CD : Je pense que la condition minimale aurait été qu’il y ait une opposition réelle qui se manifeste, c’est-à-dire des partis qui puissent faire leur campagne ou, s’ils ne le pouvaient pas faire, souhaitaient le faire en tout cas. Il existe beaucoup d’élections dans le monde où il n’y a pas d’observateurs, donc je ne pense pas que ce soit ça la clé du problème. La clé du problème, c’est que des élections monocolores, on sait à peu près leurs résultats d’avance, donc ce n’est jamais très enthousiasmant, en tout cas sur le mode démocratique.
JusticeInfo.net : Et qu’en est-il de la sécurité, des réfugiés, la fermeture des médias et du désarmement aussi de la jeunesse du parti CNDD-FDD ?

(Données enregistrées):
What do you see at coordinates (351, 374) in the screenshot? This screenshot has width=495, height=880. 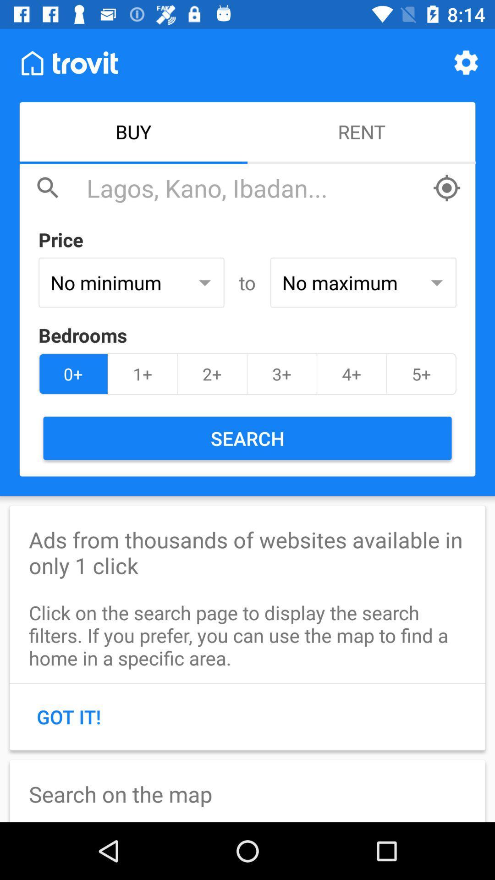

(Questions et exercices):
• a. Répondez aux questions suivantes à partir de l'entretien sur les élections.
(i) Selon CD, quelle aurait été la condition minimale ?
(ii) Que connaît-on à peu près d'avance dans des élections monocolores ?
(iii) La question de JusticeInfo.net évoque le désarmement de la jeunesse de quel parti ?
• b. Indiquez si chacune des affirmations suivantes concorde avec l'entretien sur les élections.
(i) CD considère l'absence d'observateurs comme la clé du problème.
(ii) D'après CD, des élections monocolores ne sont jamais très enthousiasmantes sur le mode démocratique.
(iii) La question de JusticeInfo.net porte notamment sur la fermeture des médias.
• c. Poursuivez l'entretien sur les élections à partir de sa dernière phrase.

(Liste des réponses):
• a.
(i) Qu'il y ait une opposition réelle qui se manifeste.
(ii) Leurs résultats.
(iii) Le parti CNDD-FDD.

• b.
(i) Non : « je ne pense pas que ce soit ça la clé du problème ».
(ii) Oui : « ce n’est jamais très enthousiasmant, en tout cas sur le mode démocratique ».
(iii) Oui : « la fermeture des médias ».

• c.
CD : Il y a une véritable guerre des chiffres qui se joue avec les proches du pouvoir qui affirment que les réfugiés sont en train de rentrer, et au contraire une série d’informations, par exemple de Médecins sans Frontières ou du Haut commissariat aux réfugiés qui indiquent qu’en réalité on n’est pas du tout dans une vague de retour, voire qu'on serait peut-être même dans l’aggravation des départs vers les camps. Donc la question des réfugiés n’est pas du tout réglée. Je pense qu’il va probablement y avoir des flux qui vont se modifier après les élections et après l’investiture du Président. A mon avis un certain nombre de réfugiés attendent de voir ce qui va se passer, appréhendent l'issue du processus, et donc préfèrent regarder de loin ce qui risque de se passer, plutôt que d’être pris éventuellement dans un conflit qui serait plus violent. Donc ça c’est pour la question des réfugiés, qui ne me semble pour l’instant pas du tout en passe d’être normalisée. (…)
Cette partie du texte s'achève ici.